剣による実戦では寸部から全てが崩れ、それが命取りとなる。

原田の剣先に震えが出始めた。それは刀と刀の接する箇所を徐々にずらし始めた。瞬時、鉄舟は剣を引き剣先近くぎりぎりを使い、巻き込みを行った。原田の刀は飛んだ。実際は原田の右手が掴んではいるが、力の向きがまるで違う。それは攻める剣でも守る剣でもなく、ただの鉄の棒であった。

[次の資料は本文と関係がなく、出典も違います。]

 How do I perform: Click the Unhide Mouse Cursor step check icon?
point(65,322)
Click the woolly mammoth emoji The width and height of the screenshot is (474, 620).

直後、巻き込み上げた下部に峰を向かわせた筒舟の刀はそのまま急降下し、原田の右肩を打った。

「ぐおぉぉぉ」

「安心しろ、峰打ちだ」

渋顔を装ったのではないだろうが、鉄舟は時代劇に出てきそうな顔でそう言った。

原田と股間を打った男は命辛々逃げ出した。

「また、来るからな」

鉄舟は大将の元に歩み寄り、助け起こす。眼をやった机の上の手帳は再び光っていた。

『大伴弟麻呂 平安初期。初代征夷大将軍に坂上田村麻呂が挙げられることもあるが実情は大伴弟麻呂が初代征夷大将軍。作戦能力に長け軍師としての実力がある。